And there's a fundamental contradiction in John's argument; if pennies are "effectively worthless", why does the population keep demanding them?

And what does John's argument say about the proper relationship between a government and its citizens? Are we here to pad the government coffers in its provision of a legally mandated monopoly product?

(I speculate that if penny and nickel "melt values" get significantly over their face value, they will magically vanish from circulation all by themselves. The current melt value of 20 nickels is $1.07; I assume a 7% premium is inadequate to make their melt-and-resell conversion worthwhile. Plus, it's illegal. In contrast, a hundred modern, mostly zinc, pennies have a melt value of about 75¢.)

My previous rant about this was back in 2016, aimed at an op-ed by former Senator Judd Gregg.

Also of note:

  • Has he been checked for brain worms lately? The Trump idolaters will not like the WSJ editorialists take: Why RFK Jr. Is Dangerous to Public Health.

    Mr. Kennedy is scheduled to appear before the Senate Finance Committee on Wednesday. Expect him to obfuscate about his ties to trial lawyers, anti-vaccine views, and support for sundry progressive causes. While presenting himself as a truth-teller and slayer of government corruption, he’s as slippery as Anthony Fauci.

    Most troubling is his long record of anti-vaccine advocacy. In the past he has claimed that the measles vaccine causes autism despite reams of studies that have found no causative link, and that the polio vaccine might have killed many more than the actual virus. Deadly infectious diseases disappeared because of better hygiene, not vaccines, he asserts.

    He has tried to soften his vaccine skepticism since being nominated, and he now says he won’t take away anyone’s vaccines. He says he merely wants to ensure that vaccines are safe and thoroughly studied—who doesn’t?—and that Americans have access to more information. In Mr. Kennedy’s case, this means opening the industry to lawsuits by the trial bar.

    The editorial goes on to point out that (among other things) Junior has gotten millions as his cut for referring clients to lawsuit-happy lawyers. So there's more than a slight financial interest at stake here.

  • But there's some good Trump news too. Jeff Jacoby says maybe we are getting Back, at last, to the color-blind principle.

## CHECK YOUR UNDERSTANDING
(A) According to the blog post about pennies, what is the current melt value of 20 nickels?
(B) Write a continuation of the blog post about pennies, picking up after its final sentence.
These records have no connection to the blog post above.

Saved data entries:
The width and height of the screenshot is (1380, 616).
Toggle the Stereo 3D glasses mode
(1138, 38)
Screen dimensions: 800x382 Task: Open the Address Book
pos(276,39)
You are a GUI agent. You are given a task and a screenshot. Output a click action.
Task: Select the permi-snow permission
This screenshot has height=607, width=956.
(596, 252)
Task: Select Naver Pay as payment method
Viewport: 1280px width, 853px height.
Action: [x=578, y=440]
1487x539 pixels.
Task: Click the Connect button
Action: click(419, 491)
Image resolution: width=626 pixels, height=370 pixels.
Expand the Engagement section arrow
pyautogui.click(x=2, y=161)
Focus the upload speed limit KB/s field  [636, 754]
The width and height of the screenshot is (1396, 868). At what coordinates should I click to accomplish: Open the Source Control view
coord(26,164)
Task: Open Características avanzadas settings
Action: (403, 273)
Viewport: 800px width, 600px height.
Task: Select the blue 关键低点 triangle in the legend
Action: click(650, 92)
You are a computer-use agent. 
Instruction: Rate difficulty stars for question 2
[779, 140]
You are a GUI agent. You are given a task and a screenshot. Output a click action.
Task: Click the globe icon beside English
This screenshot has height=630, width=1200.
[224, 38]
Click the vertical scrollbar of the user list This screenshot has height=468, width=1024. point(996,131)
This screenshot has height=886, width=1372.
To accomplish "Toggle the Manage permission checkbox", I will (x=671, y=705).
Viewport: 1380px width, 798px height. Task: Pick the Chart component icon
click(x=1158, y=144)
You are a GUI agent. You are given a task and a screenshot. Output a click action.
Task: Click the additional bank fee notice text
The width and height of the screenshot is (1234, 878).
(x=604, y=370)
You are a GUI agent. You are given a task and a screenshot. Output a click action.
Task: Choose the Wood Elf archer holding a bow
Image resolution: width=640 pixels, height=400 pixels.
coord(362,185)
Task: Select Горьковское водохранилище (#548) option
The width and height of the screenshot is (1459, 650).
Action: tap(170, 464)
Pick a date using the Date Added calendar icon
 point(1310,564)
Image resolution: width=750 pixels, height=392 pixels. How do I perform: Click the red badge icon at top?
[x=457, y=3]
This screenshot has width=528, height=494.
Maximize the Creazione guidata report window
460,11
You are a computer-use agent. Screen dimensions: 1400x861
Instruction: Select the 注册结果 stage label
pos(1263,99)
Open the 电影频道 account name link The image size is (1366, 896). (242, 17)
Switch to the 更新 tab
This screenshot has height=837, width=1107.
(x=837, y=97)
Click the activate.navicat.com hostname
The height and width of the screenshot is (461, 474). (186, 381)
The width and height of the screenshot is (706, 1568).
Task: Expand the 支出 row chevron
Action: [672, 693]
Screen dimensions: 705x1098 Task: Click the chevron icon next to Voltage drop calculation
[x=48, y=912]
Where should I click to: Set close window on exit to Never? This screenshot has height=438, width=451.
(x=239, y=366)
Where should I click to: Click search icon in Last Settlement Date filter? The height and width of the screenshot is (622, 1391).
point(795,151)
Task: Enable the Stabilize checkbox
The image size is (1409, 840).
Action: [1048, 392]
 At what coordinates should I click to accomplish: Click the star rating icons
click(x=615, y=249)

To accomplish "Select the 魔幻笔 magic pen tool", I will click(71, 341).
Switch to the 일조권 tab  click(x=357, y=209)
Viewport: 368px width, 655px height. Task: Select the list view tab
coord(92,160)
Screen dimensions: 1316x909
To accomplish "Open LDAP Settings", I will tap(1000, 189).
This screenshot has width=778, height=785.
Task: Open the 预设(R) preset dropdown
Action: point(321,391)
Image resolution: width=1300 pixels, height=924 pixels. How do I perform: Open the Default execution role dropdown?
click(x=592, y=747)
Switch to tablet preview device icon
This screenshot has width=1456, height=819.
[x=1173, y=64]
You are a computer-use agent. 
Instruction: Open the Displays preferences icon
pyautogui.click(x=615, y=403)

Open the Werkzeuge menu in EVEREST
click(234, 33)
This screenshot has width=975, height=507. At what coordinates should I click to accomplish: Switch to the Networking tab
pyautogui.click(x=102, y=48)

## ANSWER SET
(A) $1.07

(B)
    A FIERCE commitment to racial color blindness — the principle that every individual should be treated by the law and by society without regard to race or color — was fundamental to the Civil Rights movement. That principle was enshrined in the 1964 Civil Rights Act, which unambiguously prohibited employers and unions from discriminating on the basis of race. Indeed, the legislation was so unambiguous that when critics during the Senate debate on the bill said it would lead to racial quotas in hiring, Senator Hubert Humphrey, the bill's lead sponsor, didn't hesitate to refute the claim

    "If the senator can find ... any language which provides that an employer will have to hire on the basis of percentage or quota related to color, race, religion, or national origin," Humphrey memorably vowed, "I will start eating the pages one after another, because it is not in there."

    But it wasn't long before the law's plain meaning was turned inside out. In 1965 President Lyndon Johnson issued Executive Order 11246, which mandated "affirmative action" in government contracting — a directive that eventually grew into an elaborate skein of racial preferences, quotas, set-asides, and "diversity, equity, and inclusion" (DEI) policies that compelled discrimination for the sake of racial balance. Over time, liberal policy makers and civil rights organizations went from upholding color blindness as the highest aspiration of a racially just society — Martin Luther King's storied dream — to disparaging it as bigotry in disguise.

    Bottom line:

    Trump, who was inaugurated on Martin Luther King Day, has moved quickly and forcefully to reestablish as the law of the land the color-blind principle for which MLK lived and died. If he succeeds, Americans of every color and political stripe will be better off.

    Free at last! And It only took sixty years!